Two Players from the Bench

International Premiere

Croatia | 112 MINUTES | Croatian |

TWO PLAYERS FROM THE BENCH

Drama, Comedy
Interethnic tensions and the bitter legacy of war crimes in the former Yugoslavia provide the black comic grist for Two Players from the Bench, one of the first films from the troubled region that openly addresses these explosive topics. Ante and Duško, a Croat and a Serb, find themselves dragooned by a mysterious government functionary and held captive in a deserted military base on the outskirts of Zagreb. There the two former volleyball players are briefed on their roles in a convoluted plan to exonerate a Croat military officer, Colonel Skoko, from his war crimes indictment. Offered 20,000 Euros to impersonate two of Skoko's ex-officers and supply exculpatory testimony in The Hague, the two reluctantly agree. But their captor/employer isn't being totally honest with them, and a host of complications soon ensue: a Ukrainian sex slave enters the picture, Ante and Dusko have trouble keeping their cover stories straight, and Ante's lack of an identifying scar forces him to come up with ever more elaborate explanations in front of the International War Crimes Tribunal. By turns darkly comic and disturbingly Kafkaesque, Two Players from the Bench eschews the easy path of making the two ancient enemies become fast friends while in captivity. The performances are uniformly stellar, especially Goran Navojec as Ante, the burlier of the two men.
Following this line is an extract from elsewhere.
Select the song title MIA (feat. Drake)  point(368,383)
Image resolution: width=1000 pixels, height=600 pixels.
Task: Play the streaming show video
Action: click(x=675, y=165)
With his antic mannerisms and arched eyebrows, he seems at times to be channeling the spirit of John Belushi, and could probably find a lucrative career in U.S. comedy if Croatian cinema proves insufficiently remunerative.

CAST & CREDITS

Directed by Dejan Šorak

Born in Croatia in 1954, Dejan Šorak has been writing and directing films since his graduation from the Academy of Dramatic Arts in Zagreb in 1978. A playwright, theater director, novelist, and recipient of numerous prizes, he has also made Little Train Robbery (1984) and An Officer with a Rose (1987), which was distributed in over 40 countries. Šorak went on to make The Bloodsuckers (1989), The Time of the Warriors (1991), and Garcia (1999). His work has screened at film festivals around the world, including the Montreal, Cairo, Valencia, Munich, Alexandria, and New Delhi Festivals.